What’s it actually like to be a baby?

Latest Posts  •  April 14, 2016

If you ask Alison Gopnik what it’s like being a baby, she’d say it’s like “falling in love in Paris for the first time after you’ve had 3 double espressos.”

I think you get it – being a baby is exciting! For babies the world is vivid and fresh, and it merits their attention at all times – something we adults might only now experience when we travel, are in love or have had too much caffeine.

Modern research shows babies and children are far more conscious than psychologists and philosophers give them credit for – perhaps even more conscious than adults.

Photo: „Julia“ by Federico Racchi https://www.flickr.com/photos/moja2/5547912701 is licensed under a Creative Commons license: https://creativecommons.org/licenses/by/2.0/

Gopnik, author of “The Scientist in the Crib” and “The Philosophical Baby,” and a professor of psychology at the University of California, Berkeley, has been studying children’s learning and development for over 30 years.

Her research demonstrates that evolution has provided babies with far more flexible brains than their adult counterparts – more connected, more active and more capable of taking in information from multiple sources all at once.

Rather than focusing attention on just one thing, babies will pay attention to anything that’s new, exciting, unexpected and/or informative. So when we say that babies and young children are bad at paying attention, Gopnik believes that what we really mean is that they’re bad at not paying attention.

She uses the metaphor of a spotlight to describe adult consciousness (as in, ready to produce a very focused, purpose-driven kind of attention) and that of a lantern, spreading its light to as many interesting things as possible, to describe the consciousness of babies and young children.

In her inspiring TED Talk “What do babies think?”, Gopnik presents evidence that babies and children are far more intelligent than we may have ever thought. She also urges us to consider this idea’s implications for early childhood education.

She advocates for as much free, self-directed play for babies and small children as possible and considers the trend toward more structured and academic early childhood programs as misguided. Babies and small children aren’t meant to learn particular skills or certain facts. They’re designed to explore and engage in very broad-based learning and should be encouraged to do so.

Young children are terrible at planning and aiming for precise goals, yet schoolwork revolves around and promotes these skills. By forcing children to learn specific sets of skills and facts without allowing them to be “distracted” by other possibilities, we undermine their open-mindedness, imagination, creativity and innovation – and ultimately their innate ability and desire to learn.

I see it everyday – children are excellent at observing, exploring and imagining.

They’re attracted to objects they’ll learn the most from, and are captivated by novel and unexpected events. They’re perfectly able to apply statistical reasoning, experimental discovery and probabilistic logic to make sense of the world. Just by spontaneously playing with a toy, they figure out how it works.

On the other hand, when a young child is shown how a certain toy works, they become less interested in the toy. As soon as they realize that somebody is trying to teach them something, they merely mimic what they’ve been shown, abandon their own methods of exploration and become less creative.
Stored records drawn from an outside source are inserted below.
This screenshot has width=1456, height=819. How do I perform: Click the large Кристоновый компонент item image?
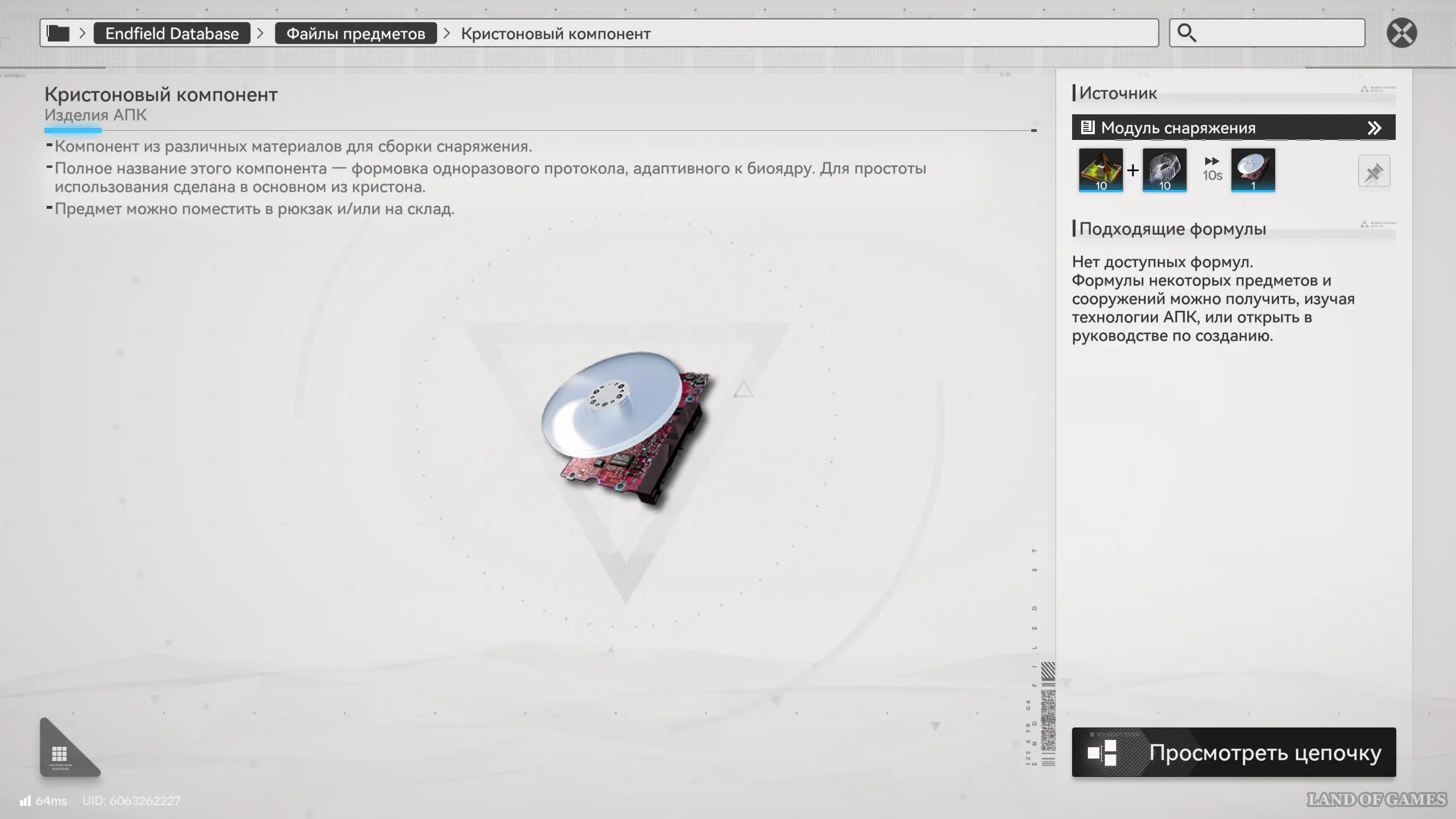[626, 428]
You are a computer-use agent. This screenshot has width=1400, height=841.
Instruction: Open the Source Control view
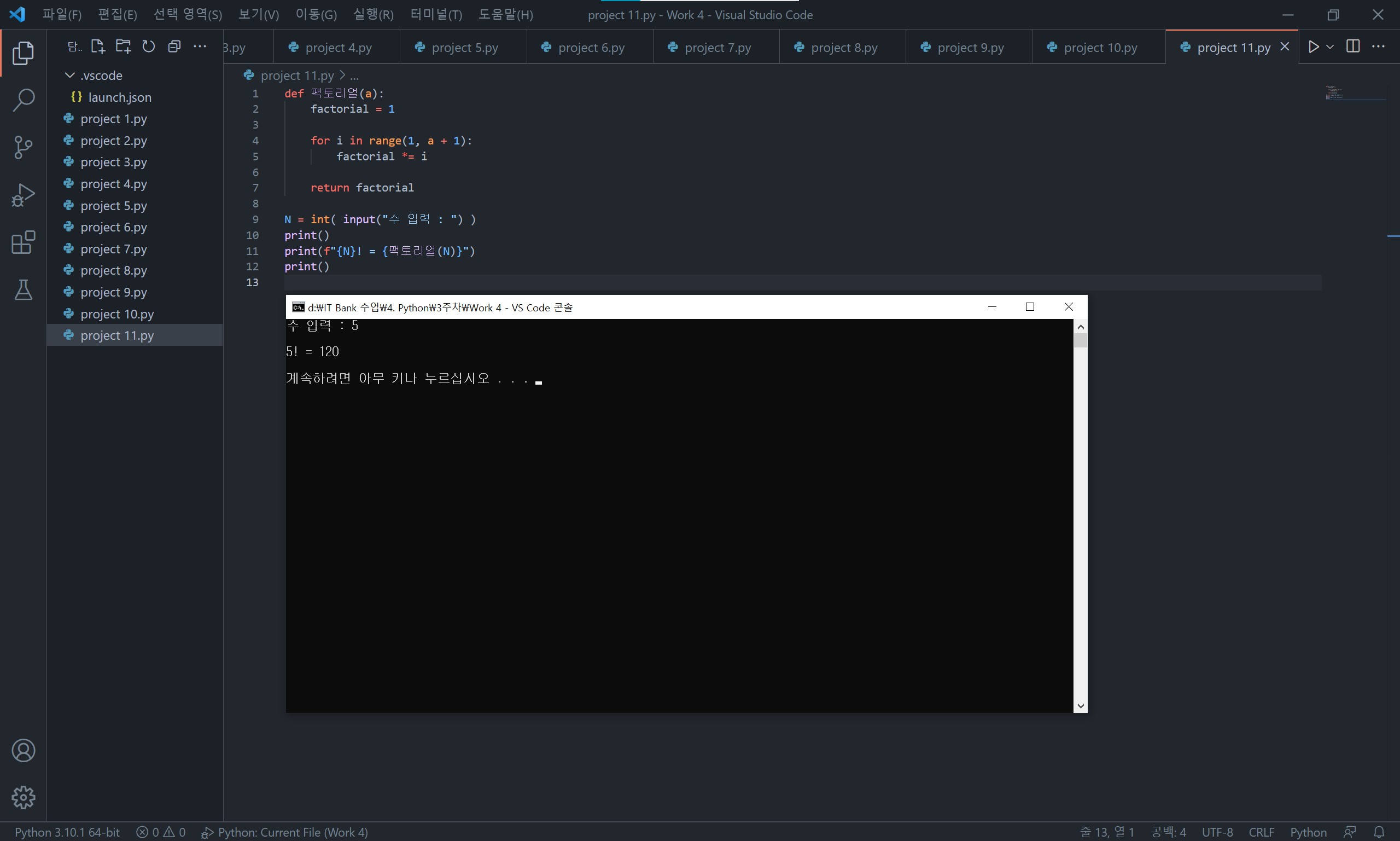[x=23, y=147]
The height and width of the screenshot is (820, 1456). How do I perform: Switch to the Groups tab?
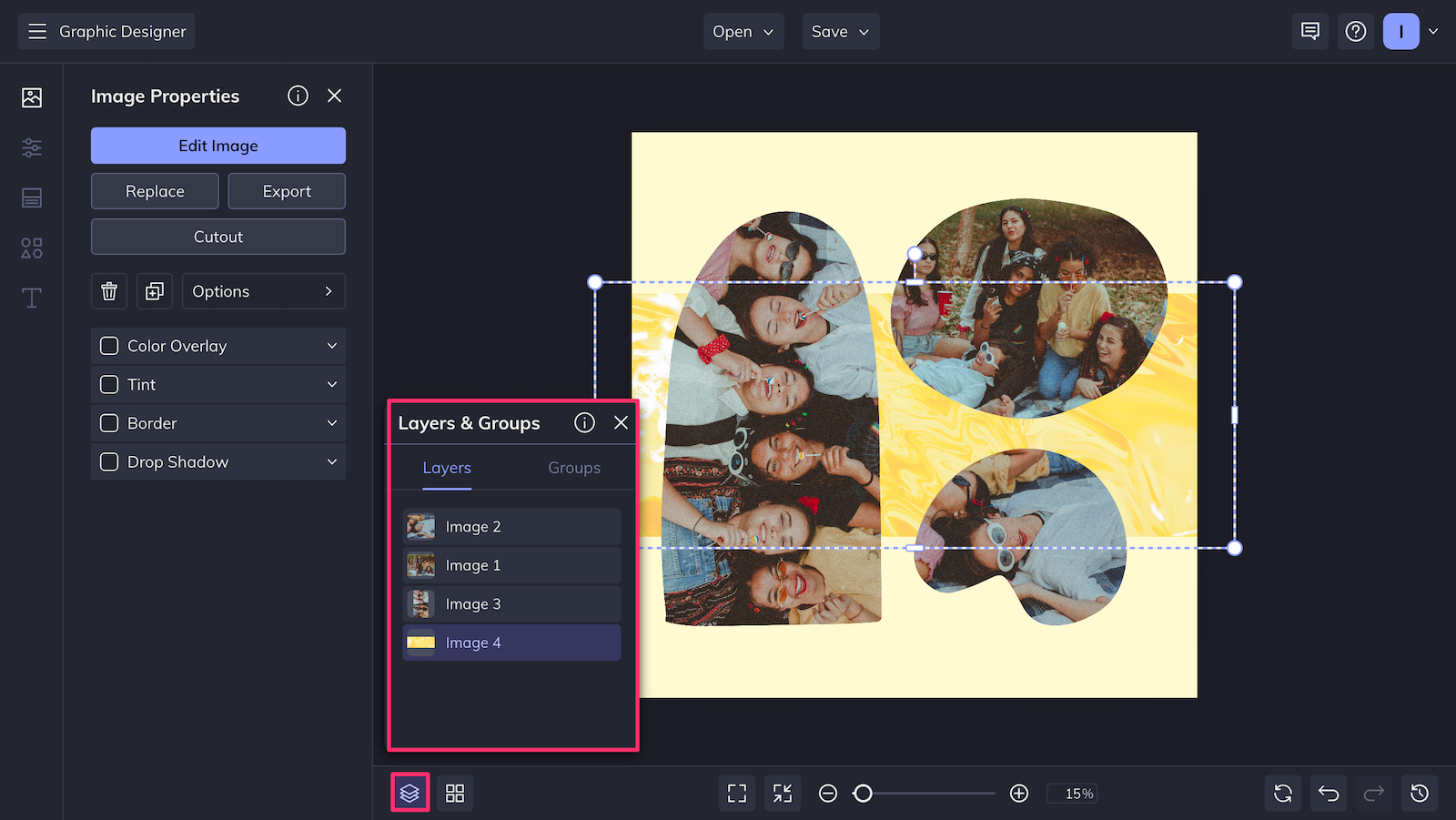tap(573, 468)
In her NYT article “Babies are smarter than we think,” Gopnik writes: “the learning that babies and young children do on their own, when they carefully watch an unexpected outcome and draw new conclusions from it, ceaselessly manipulate a new toy or imagine different ways that the world might be, is very different from schoolwork.”
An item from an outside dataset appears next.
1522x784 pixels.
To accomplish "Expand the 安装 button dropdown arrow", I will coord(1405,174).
She points out that babies and small children use all sorts of real-world objects, from dolls to cardboard boxes to mixing bowls, to learn about the real world. And also that “[…] what children observe most closely, explore most obsessively and imagine most vividly are the people around them.”

Therefore she concludes that there are no perfect toys and certainly no magic formula.
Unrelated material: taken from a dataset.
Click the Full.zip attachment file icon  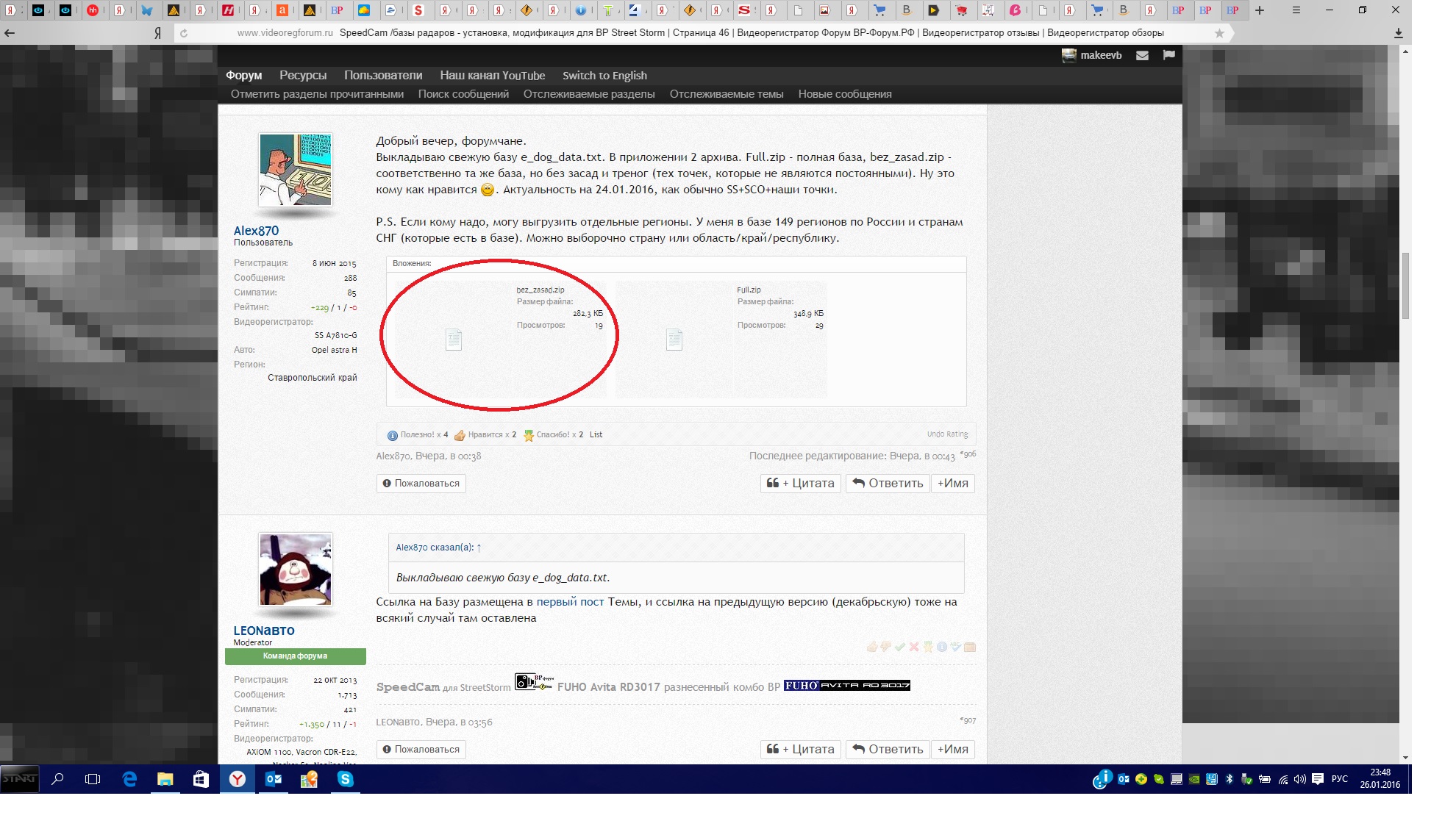pyautogui.click(x=674, y=340)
“Parents and other caregivers teach young children by paying attention and interacting with them naturally and, most of all, by just allowing them to play.”

I love that.

“…by just allowing them to play.”

Allowing children to play is allowing them to explore the multitude of possibilities. Play allows them to stay open minded, creative and innovative.

There’s a lot we can learn from putting ourselves in our little ones’ tiny shoes and discovering the way babies think. And since it’s our childhood experiences that program our adult brain, we might want to revisit some of the things we’ve learned back then or experience them all over again.